João Baptista Galhardo
Diz conhecida fábula de Bocage que um dia o Mestre Corvo pousava tranquilamente numa árvore, tendo no bico um apetitoso queijo com que ia se banquetear. Atraída pelo cheiro, chega a Raposa matreira e ao Corvo assim falou:
– Muito bom dia, meu querido amigo senhor Corvo! Como você é belo e gentil! Que lindas penas revestem o seu corpo. Se a sua voz for tão bela quanto suas plumas, você é, sem dúvida, a fênix destes bosques.
Lisonjeado e entupido de vaidade, o Corvo, com o elogio, não cabia em si de satisfação. E querendo ali mesmo exibir-se como perfeito virtuoso, dono de um gorjeio melodioso, escancara o bico largando o delicioso queijo que a Raposa agarra alegremente, dizendo:
– Meu caro senhor, aprenda comigo. Todo lisonjeiro, elogiador sagaz e esperto, desfruta os favores de quem ele adula e convence. Essa lição que lhe dei vale um queijo.
O Corvo, confuso e envergonhado jura, um pouco tarde, que em outra não cairá.
Toda lisonja visa sempre (ou quase sempre) um objetivo em benefício do próprio adulador, ridicularizando o bajulado.
É sempre assim. Difícil para o vaidoso lidar com o elogio. E da mesma forma para qualquer um reagir às ofensas recebidas.
A ofensa não deve ser causa de perturbação do ofendido. Mesmo quando fundadas em mentiras e praticadas por caluniadores ou invejosos.
Quem feriu você já feriu. Passou. Lá na frente encontrará o inevitável retorno e pelas mãos de outros será ferido também. A vida se encarregará de dar-lhe o troco e você talvez nem fique sabendo.
Guardar mágoa? Rancor? Ressentimento? Ódio?
Embora impossível esquecer quem lhe feriu, não devem ser guardados e alimentados esses sentimentos, escolhidos por cada um diante de agressões e de ofensas.
Quem provoca o mal a alguém é responsável pelo que faz, mas somos responsáveis pelo que sentimos.

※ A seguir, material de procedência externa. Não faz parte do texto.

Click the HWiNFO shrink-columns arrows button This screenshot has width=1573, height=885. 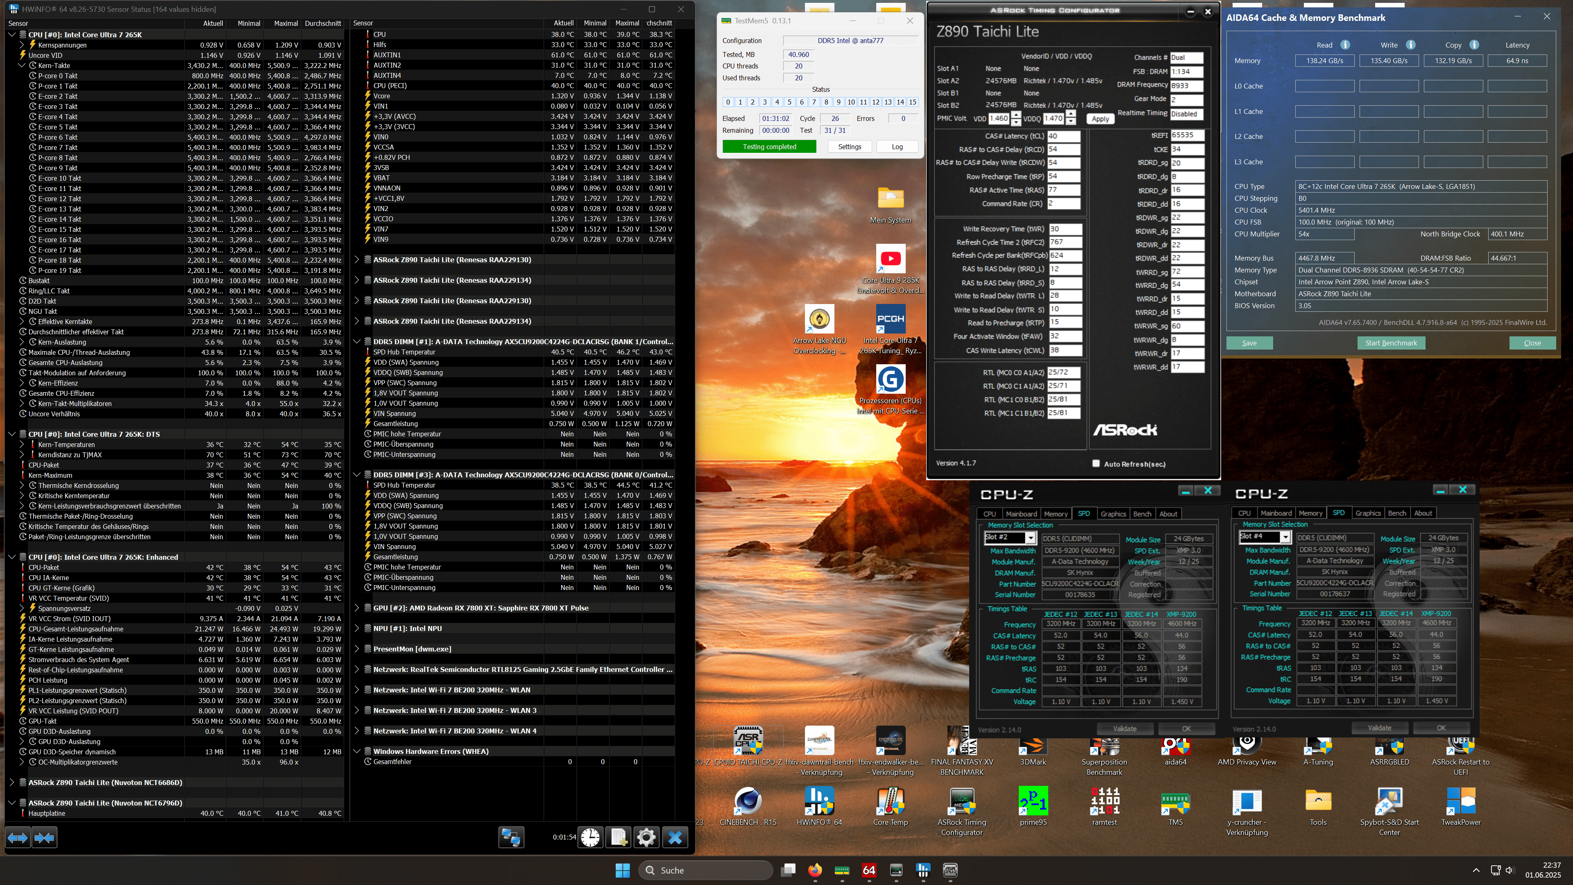[45, 837]
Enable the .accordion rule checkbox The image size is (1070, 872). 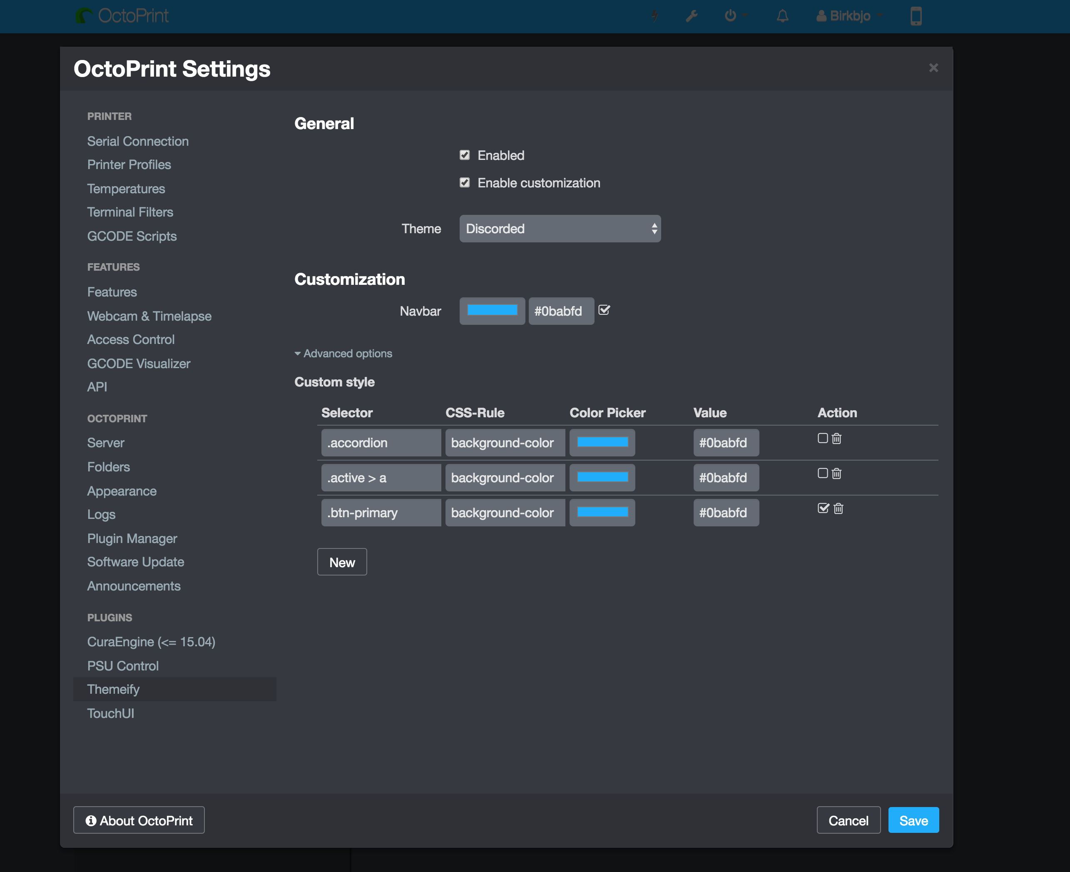(822, 438)
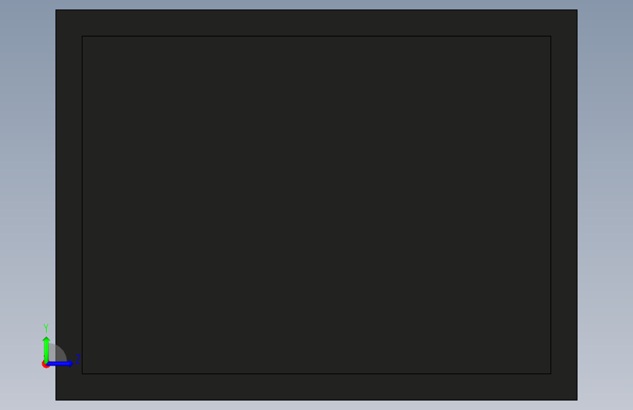The image size is (633, 410).
Task: Select the bottom band of the outer frame
Action: pyautogui.click(x=317, y=387)
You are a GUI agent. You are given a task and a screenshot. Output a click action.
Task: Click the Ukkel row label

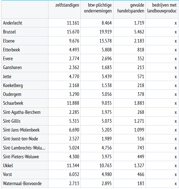[x=8, y=166]
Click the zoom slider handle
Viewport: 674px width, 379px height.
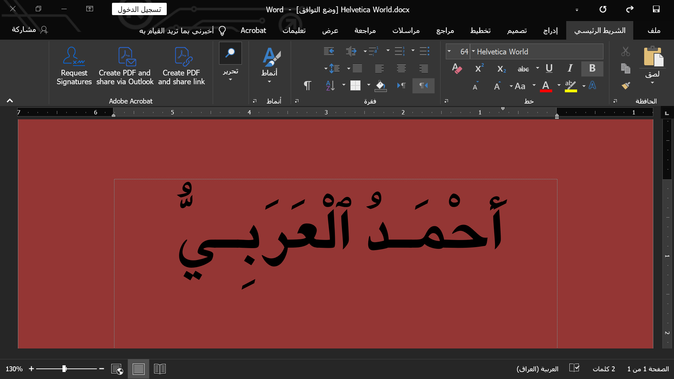click(64, 369)
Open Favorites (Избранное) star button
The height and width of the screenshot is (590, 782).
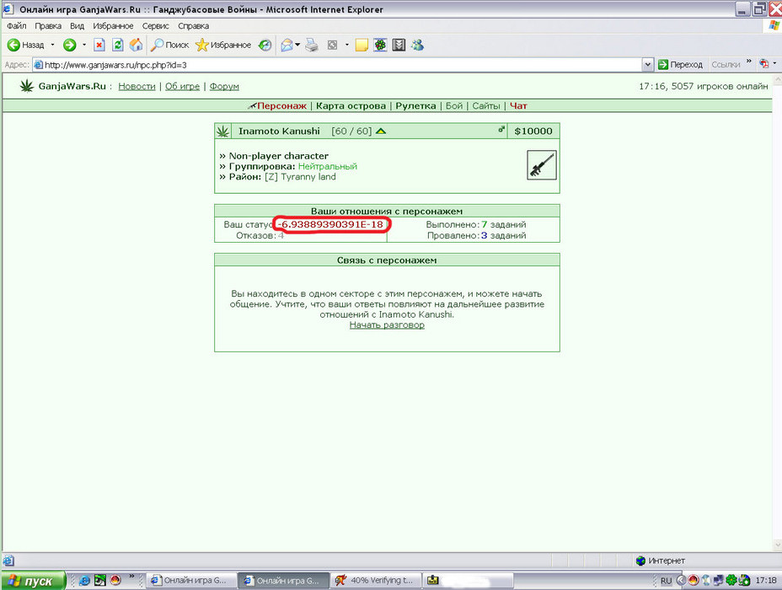pos(223,46)
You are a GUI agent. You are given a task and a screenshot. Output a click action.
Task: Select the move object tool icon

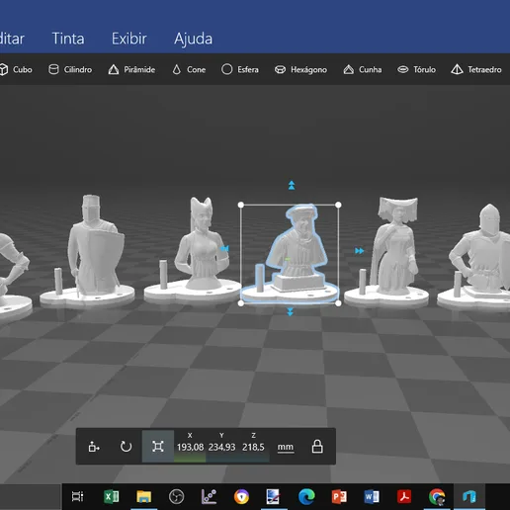[x=94, y=447]
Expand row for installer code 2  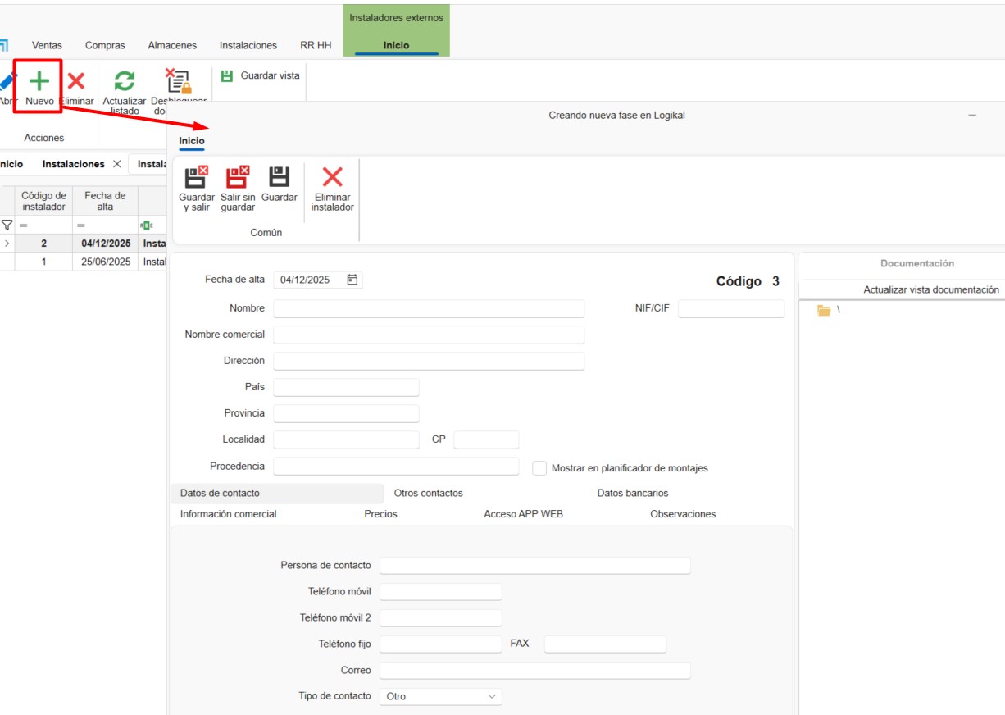tap(7, 244)
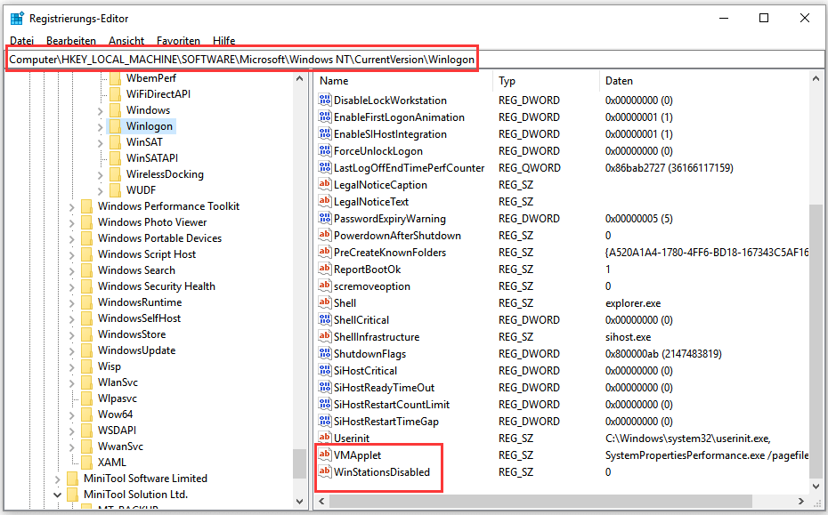Click the ab icon next to Userinit
The width and height of the screenshot is (828, 515).
click(326, 438)
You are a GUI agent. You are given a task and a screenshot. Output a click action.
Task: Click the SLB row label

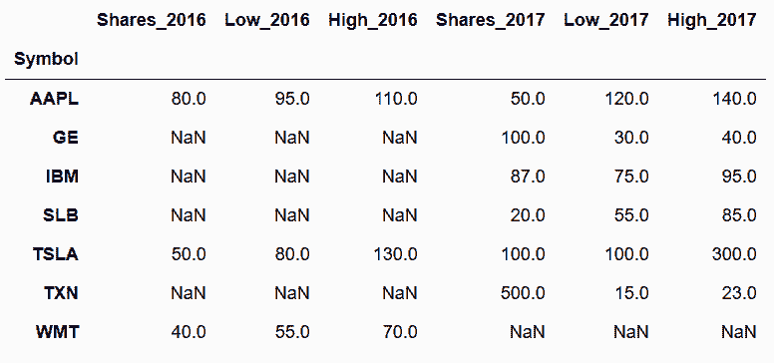tap(60, 215)
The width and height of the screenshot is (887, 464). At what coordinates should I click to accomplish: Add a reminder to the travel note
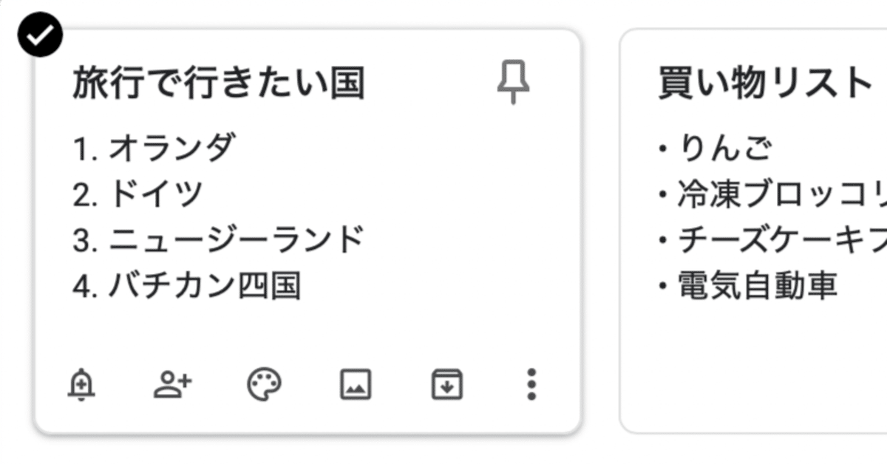(83, 383)
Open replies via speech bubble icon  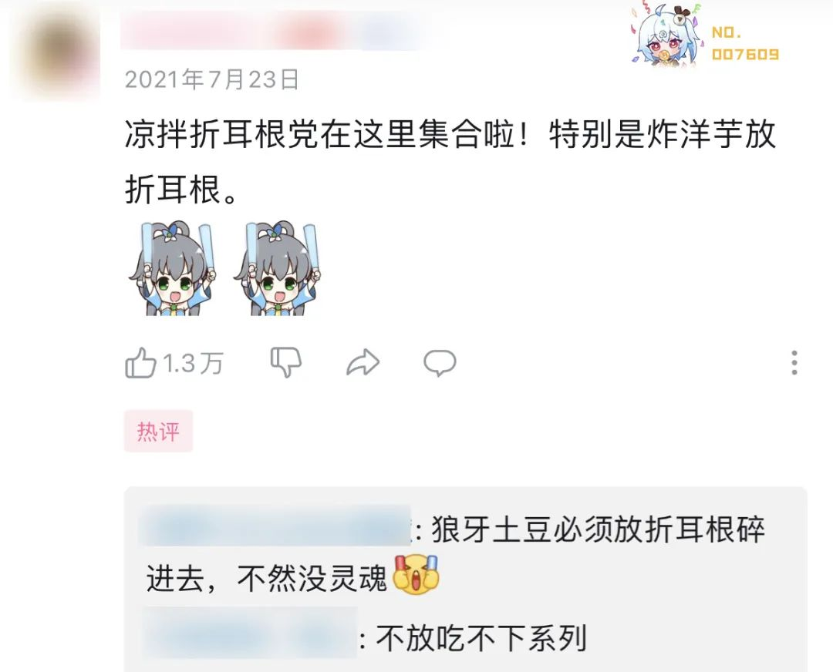(x=440, y=363)
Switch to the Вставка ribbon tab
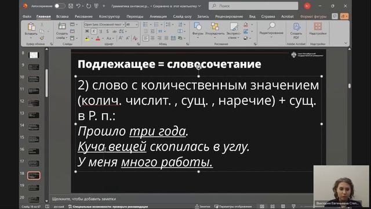Screen dimensions: 371x209 tap(62, 16)
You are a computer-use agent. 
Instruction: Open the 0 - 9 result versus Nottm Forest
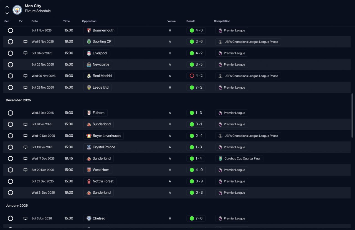pyautogui.click(x=196, y=181)
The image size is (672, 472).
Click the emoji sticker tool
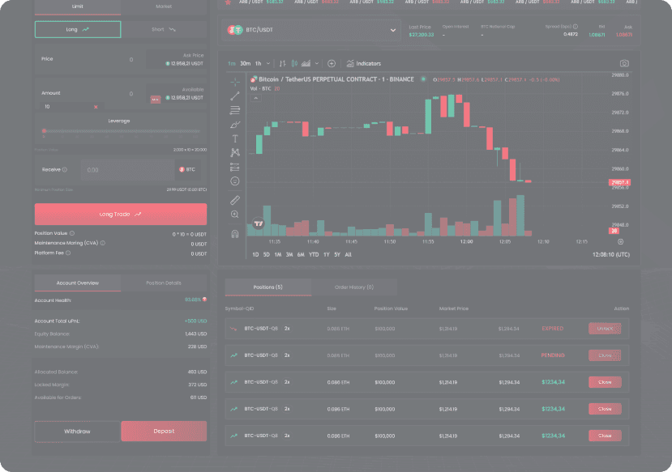235,181
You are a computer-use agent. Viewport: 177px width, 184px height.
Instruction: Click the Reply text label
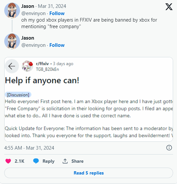tap(48, 161)
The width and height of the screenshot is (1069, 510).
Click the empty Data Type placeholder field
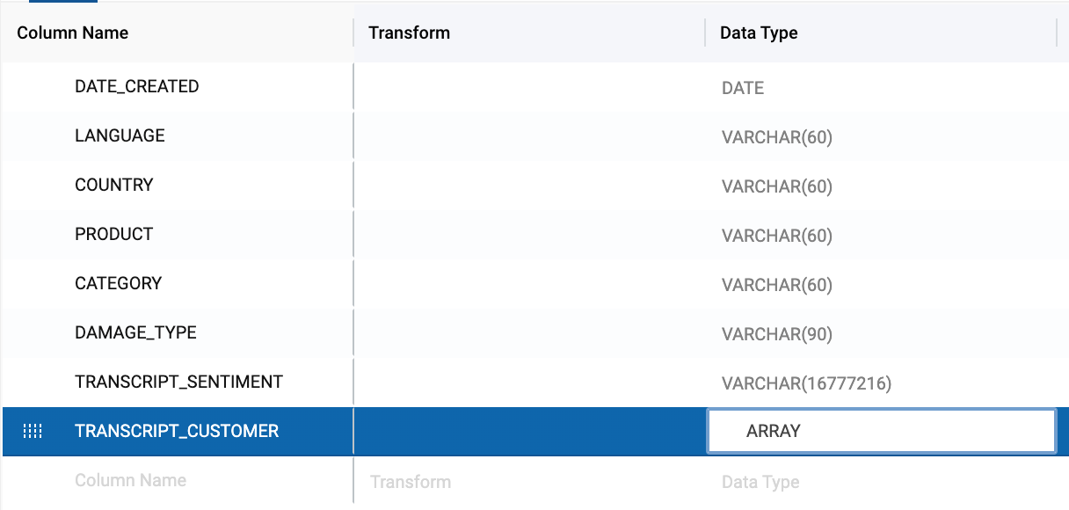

A mágoa, de todas as drogas, é a mais cancerígena. Pela própria saúde, jogue-a fora.
Rancor é um veneno oculto ingerido no dia a dia. De repente se contrai doenças de origens desconhecidas, mas por ele provocadas.
Ressentimento é como viver em ambiente poluído, enfumaçado, repleto de vírus e bactérias corroendo o pulmão e enfraquecendo o coração do ressentido. O ódio tem efeitos paralisantes do sistema imunológico. Pode levar quem odeia à morte.
Todo mundo vive à procura de um caminho novo, sem perceber que o problema está na forma de caminhar. O modo de encarar a vida.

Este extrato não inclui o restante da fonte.